[Opening Exercise text section]

Patients seeking one of the most complicated and experimental therapies in medicine have been descending not on UCLA or Cedars-Sinai but on a small corner storefront in the Koreatown Galleria.
There, upstairs from a grocery and alongside stores selling handbags and Hello Kitty dolls, sufferers of arthritis, Parkinson’s, Alzheimer’s and other hard-to-treat diseases have been seeking relief.
In this most unlikely place, one of the world’s largest stem cell clinics, a South Korean company called RNL Bio Co. Ltd., has established its American headquarters. Looking to attract a foothold in the U.S. market, it is tapping into L.A.’s sizable Korean community – even as two patient deaths in Asia have incited criticism of the company back home.
Stem cells are so-called precursor cells with the ability to turn into other types of cells, and because of that they can regenerate tissues – and are considered one of medicine’s most promising sources of new therapies. But most treatments in the United States are experimental, or at best in clinical trials, with only a few approved uses, such as bone marrow transplants.
Still, increasing numbers of desperate patients are traveling to countries with fewer regulations for more experimental treatments – a trend RNL has seized upon.
“FDA approval will take years, and so many people who are suffering from degenerative diseases or the aging process cannot wait,” said Jin Han Hong, president of U.S. subsidiary RNL Life Science Inc. “I’m not trying to take advantage of desperate patients, but if the patient wants to go to another country to receive stem cells, which is not available in the United States, then that is just one option.”

[Closing Exercise text section]

Explore the material:
A. In the article about the Koreatown stem cell clinic, which South Korean company established its American headquarters in the Koreatown Galleria?
B. Write out the article about the Koreatown stem cell clinic word for word, everything from "Stem cells are" down to "has seized upon.".
C. Extend the article about the Koreatown stem cell clinic, picking up after its final paragraph.

[Opening Information given section]

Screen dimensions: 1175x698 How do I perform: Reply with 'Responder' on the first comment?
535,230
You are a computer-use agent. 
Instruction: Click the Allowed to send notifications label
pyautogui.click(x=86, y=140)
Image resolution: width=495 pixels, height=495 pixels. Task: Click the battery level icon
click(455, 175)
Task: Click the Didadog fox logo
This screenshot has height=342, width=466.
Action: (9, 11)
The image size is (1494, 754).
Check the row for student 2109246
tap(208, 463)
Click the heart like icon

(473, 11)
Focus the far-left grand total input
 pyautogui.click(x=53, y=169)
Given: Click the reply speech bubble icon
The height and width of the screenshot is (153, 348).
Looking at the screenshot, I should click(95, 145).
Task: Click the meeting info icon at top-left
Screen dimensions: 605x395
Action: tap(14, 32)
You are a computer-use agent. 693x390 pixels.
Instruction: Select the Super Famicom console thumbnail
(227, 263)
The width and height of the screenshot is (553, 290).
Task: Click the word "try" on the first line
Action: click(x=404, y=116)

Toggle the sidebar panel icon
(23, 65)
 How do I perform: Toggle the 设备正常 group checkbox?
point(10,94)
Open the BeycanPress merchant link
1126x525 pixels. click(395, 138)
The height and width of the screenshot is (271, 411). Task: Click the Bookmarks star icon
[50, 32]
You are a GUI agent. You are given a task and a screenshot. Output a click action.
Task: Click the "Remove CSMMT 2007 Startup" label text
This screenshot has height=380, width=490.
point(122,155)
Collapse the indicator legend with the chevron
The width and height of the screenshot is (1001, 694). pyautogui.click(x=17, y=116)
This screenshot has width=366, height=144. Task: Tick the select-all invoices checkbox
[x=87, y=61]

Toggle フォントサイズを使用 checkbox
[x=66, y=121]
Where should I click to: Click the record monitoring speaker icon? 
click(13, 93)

[Closing Information given section]

Task-by-task results:
A. RNL Bio Co. Ltd.

B.
Stem cells are so-called precursor cells with the ability to turn into other types of cells, and because of that they can regenerate tissues – and are considered one of medicine’s most promising sources of new therapies. But most treatments in the United States are experimental, or at best in clinical trials, with only a few approved uses, such as bone marrow transplants.
Still, increasing numbers of desperate patients are traveling to countries with fewer regulations for more experimental treatments – a trend RNL has seized upon.

C.
RNL is one of a growing number of foreign companies, including Germany’s XCell-Center and China’s Beike Biotechnology, that U.S. patients are visiting for stem cell treatments. However, experts said that RNL is apparently the first with an L.A. office.
Since opening in March, that office has sent about 120 patients for treatment overseas. More than 90 percent of them are Korean. Patients pay between $10,000 and $30,000 to have their adult stem cells – which can be found in fat – extracted through liposuction by a local doctor, sent to the company’s Maryland laboratory for processing, shipped to Korea to be multiplied, and then injected back into their bodies in RNL’s partner facilities in China, Japan or even Tijuana.
By using a person’s own adult stem cells, the process avoids the ethical issues raised by embryonic stem cells, which can require the destruction of human embryos.